• **WHAT TO DO**
Look through the listing below and write out exactly the lines from the line with "This screenshot has height=359, width=580." to the line with "259x127 pixels.", both included, and no others.

• **SUPPLIED INFORMATION**
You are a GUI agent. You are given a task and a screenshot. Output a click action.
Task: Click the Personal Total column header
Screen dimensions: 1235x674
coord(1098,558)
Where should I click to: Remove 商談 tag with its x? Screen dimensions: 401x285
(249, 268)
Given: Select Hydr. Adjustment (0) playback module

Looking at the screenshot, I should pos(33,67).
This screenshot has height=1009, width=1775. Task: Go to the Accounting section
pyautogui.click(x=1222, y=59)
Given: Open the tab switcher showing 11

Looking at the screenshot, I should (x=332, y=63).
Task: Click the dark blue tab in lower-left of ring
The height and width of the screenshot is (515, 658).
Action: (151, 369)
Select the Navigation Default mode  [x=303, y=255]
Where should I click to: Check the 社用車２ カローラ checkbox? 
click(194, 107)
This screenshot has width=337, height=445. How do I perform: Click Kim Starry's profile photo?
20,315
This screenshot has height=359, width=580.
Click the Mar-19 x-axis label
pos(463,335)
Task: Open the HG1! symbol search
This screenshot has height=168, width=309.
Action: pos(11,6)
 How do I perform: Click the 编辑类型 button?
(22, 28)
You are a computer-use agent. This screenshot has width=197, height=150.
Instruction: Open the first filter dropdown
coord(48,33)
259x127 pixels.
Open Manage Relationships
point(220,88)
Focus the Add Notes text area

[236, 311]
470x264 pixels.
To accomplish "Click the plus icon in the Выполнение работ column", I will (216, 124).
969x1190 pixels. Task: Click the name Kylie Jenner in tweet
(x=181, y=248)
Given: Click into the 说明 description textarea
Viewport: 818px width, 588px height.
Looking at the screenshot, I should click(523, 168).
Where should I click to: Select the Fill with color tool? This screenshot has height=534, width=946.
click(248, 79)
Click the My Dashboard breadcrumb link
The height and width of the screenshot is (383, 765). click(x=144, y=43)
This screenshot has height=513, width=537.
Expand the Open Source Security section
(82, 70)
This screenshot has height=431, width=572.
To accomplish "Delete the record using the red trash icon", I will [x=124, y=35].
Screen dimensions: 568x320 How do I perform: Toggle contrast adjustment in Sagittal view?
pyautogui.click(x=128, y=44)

• **TASK RESPONSE**
This screenshot has height=359, width=580.
Click the Mar-19 x-axis label
pos(463,335)
Task: Open the HG1! symbol search
This screenshot has height=168, width=309.
Action: pos(11,6)
 How do I perform: Click the 编辑类型 button?
(22, 28)
You are a computer-use agent. This screenshot has width=197, height=150.
Instruction: Open the first filter dropdown
coord(48,33)
259x127 pixels.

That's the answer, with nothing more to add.